Friday, September 2, 2011

Early Review of The Taker by Alma Katsu - Debut Novel

The Taker
  • Title: The Taker
  • Classification: Adult Fiction
  • Genre: Supernatural/ Historical Fiction
  • Hardcover: 448 pages
  • Publisher: Gallery Books (September 6, 2011)
  • ISBN-10: 1439197059
  • ISBN-13: 978-1439197059
  • Author's website: http://almakatsu.com/
  • Notes: Contains rape, violence, & ménage à trois.     
      
     Looking at the woman (girl?), Luke feels a strange tingle, a buzz behind his eyes. His pulse picks up with something almost like--recognition. I know you, he thinks. Not her name, perhaps, but something more fundamental. What is it? 

In the dead of winter and dark of the night a young woman is brought into the emergency room covered in blood, but not her own. Having confessed to murder she has been brought in to assure she has no physical injuries of her own. While with the doctor she makes a secondary confession - she is immortal and asks for his help escaping from the police.

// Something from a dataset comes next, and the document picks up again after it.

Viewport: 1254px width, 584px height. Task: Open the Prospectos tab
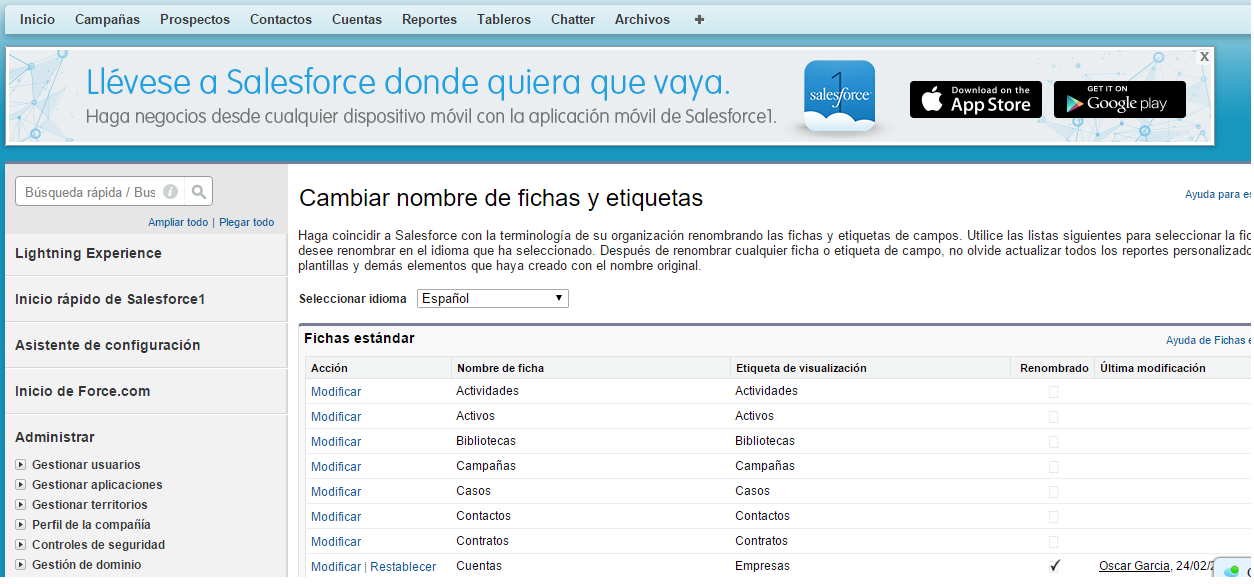click(194, 19)
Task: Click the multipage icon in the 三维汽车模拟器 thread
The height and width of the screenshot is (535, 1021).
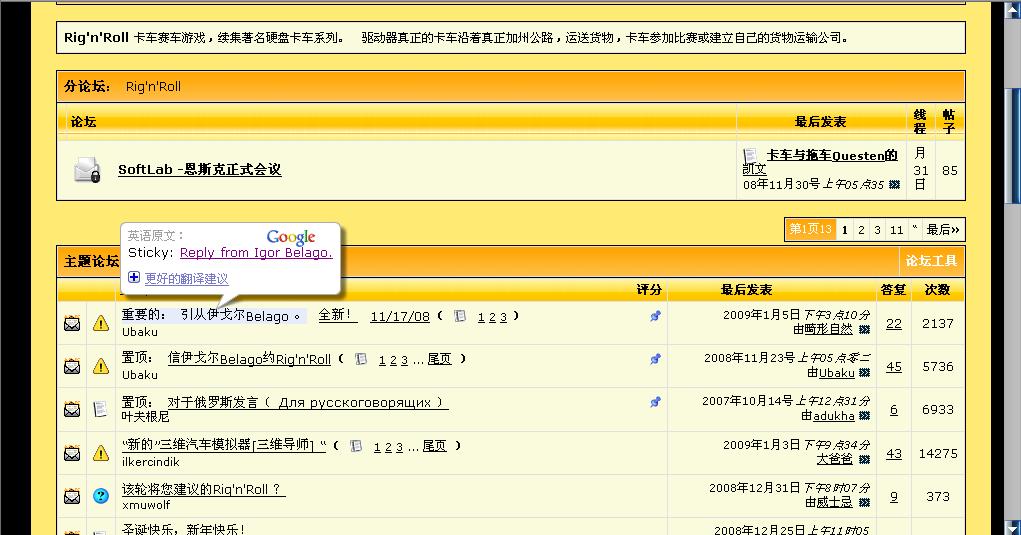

     "Let me show you something."
     Then, with no warning, she points the scalpel at herself and cuts into her chest.  A long, broad line that catches her left breast and runs all the way to the rib area under her right breast. Luke is frozen in place for a moment as the line blooms red across her white skin. Blood oozes from the cut, pulpy red tissue starting to peep from the opening.
     "Oh my god!" he says. What the hell is wrong with this girl--is she crazy? Does she have some kind of death wish? He snaps out of his baffled inertia and starts toward the gurney.
     "Stay back!" she says, jabbing the scalpel at him again. "Just watch. Look."
     She lifts her chest, arms outstretched, as thought to give him a better view, but Luke can see fine, only he can't believe what he is seeing. The two sides of the cut are creeping together toward each other like tendrils of a plant, rejoining, knitting together. The cut has stopped bleeding and is starting to heal. Through it. the girl's breathing is rough but she betrays no sign of pain.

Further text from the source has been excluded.